Inspired by (snatched from) Pandora (thank you!)
Result: 66 (severe = 54+)
I try to answer these questionnaries as honestly as possible. Trying to tell myself not do be dramatic, to realize how my life is actually okay and there’s nothing wrong objectively speaking. I’m calm at the moment. It can’t be that bad. But then they ask me something like “It takes great effort for me to do simple things.” and it is an absolute yes. “I feel lifeless — more dead than alive.” Yes again. And so I kept on getting 4s and 5s until I realized the result wasn’t going to be good.
And I think kind of stupidly… do you mean normal people would only get 0 – 9 in this? Do you mean they don’t live with these thoughts and mind glitches all the time? Is this the people I’m trying to compete with out there in the world?
Result: 20 (very depressed, take action=20+)
I consider this a moderate result and looking at the possible answers, I know I’ve been way worse before.
3. Hamilton Depression Scale (adapted for self administration, it seems)
Result: 18 (moderate)
Result: 2 (it made me stop after question 4). Not Suicidal.
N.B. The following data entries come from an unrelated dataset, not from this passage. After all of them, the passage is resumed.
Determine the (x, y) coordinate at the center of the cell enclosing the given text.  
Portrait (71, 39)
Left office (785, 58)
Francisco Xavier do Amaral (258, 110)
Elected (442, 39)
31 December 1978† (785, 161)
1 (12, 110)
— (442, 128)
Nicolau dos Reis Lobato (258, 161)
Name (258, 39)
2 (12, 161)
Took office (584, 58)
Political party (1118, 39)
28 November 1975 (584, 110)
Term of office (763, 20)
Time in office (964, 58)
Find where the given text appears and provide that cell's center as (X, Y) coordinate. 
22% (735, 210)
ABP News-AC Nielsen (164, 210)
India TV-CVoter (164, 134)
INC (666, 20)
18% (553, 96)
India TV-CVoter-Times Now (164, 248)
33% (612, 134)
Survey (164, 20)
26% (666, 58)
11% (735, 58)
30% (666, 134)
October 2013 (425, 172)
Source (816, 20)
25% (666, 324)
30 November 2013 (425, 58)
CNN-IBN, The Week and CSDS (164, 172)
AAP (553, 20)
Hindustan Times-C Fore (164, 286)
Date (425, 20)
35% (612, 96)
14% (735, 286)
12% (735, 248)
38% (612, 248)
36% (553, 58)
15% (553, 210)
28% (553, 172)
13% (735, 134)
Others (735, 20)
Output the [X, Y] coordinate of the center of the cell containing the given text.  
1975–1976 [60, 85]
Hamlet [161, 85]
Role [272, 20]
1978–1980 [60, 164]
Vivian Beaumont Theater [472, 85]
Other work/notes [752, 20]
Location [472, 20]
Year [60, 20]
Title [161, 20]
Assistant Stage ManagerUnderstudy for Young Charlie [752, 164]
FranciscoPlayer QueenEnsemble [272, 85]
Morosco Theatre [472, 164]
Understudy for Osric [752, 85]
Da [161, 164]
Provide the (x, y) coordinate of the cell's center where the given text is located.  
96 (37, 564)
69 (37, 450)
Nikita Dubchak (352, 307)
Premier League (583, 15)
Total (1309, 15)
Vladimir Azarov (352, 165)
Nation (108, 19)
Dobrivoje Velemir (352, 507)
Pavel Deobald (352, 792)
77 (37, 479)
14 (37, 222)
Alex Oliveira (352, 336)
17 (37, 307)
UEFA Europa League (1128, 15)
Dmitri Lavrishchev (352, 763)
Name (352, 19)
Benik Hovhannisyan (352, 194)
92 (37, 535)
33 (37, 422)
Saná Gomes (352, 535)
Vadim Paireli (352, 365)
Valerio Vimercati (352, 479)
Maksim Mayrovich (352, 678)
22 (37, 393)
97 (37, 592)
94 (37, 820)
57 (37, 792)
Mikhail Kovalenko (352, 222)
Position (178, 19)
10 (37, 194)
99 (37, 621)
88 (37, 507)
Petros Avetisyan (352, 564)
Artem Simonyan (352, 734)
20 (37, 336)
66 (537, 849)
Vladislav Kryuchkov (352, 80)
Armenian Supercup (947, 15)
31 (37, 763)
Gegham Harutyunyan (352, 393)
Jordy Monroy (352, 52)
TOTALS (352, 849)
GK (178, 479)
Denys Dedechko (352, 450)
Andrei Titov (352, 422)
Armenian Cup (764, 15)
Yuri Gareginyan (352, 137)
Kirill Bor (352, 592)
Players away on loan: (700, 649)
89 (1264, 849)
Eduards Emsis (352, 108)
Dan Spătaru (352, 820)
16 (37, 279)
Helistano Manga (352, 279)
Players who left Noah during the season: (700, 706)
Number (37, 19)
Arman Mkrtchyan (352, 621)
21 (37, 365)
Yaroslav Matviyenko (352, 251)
Result: 56 (Severe depression)
I know these questionnaries are not supposed to be self diagnostic tools but I found them extremely useful to give me a better idea of where I stand, knowing for sure that I’ve been worse. I’m on meds right now, but still sleeping too much and as useless as ever, but most of my answers to the test used to be worse.
Does this mean improvement? How much more can I expect? Ambitious much? Well, yes I am. I want this shit out of my brain.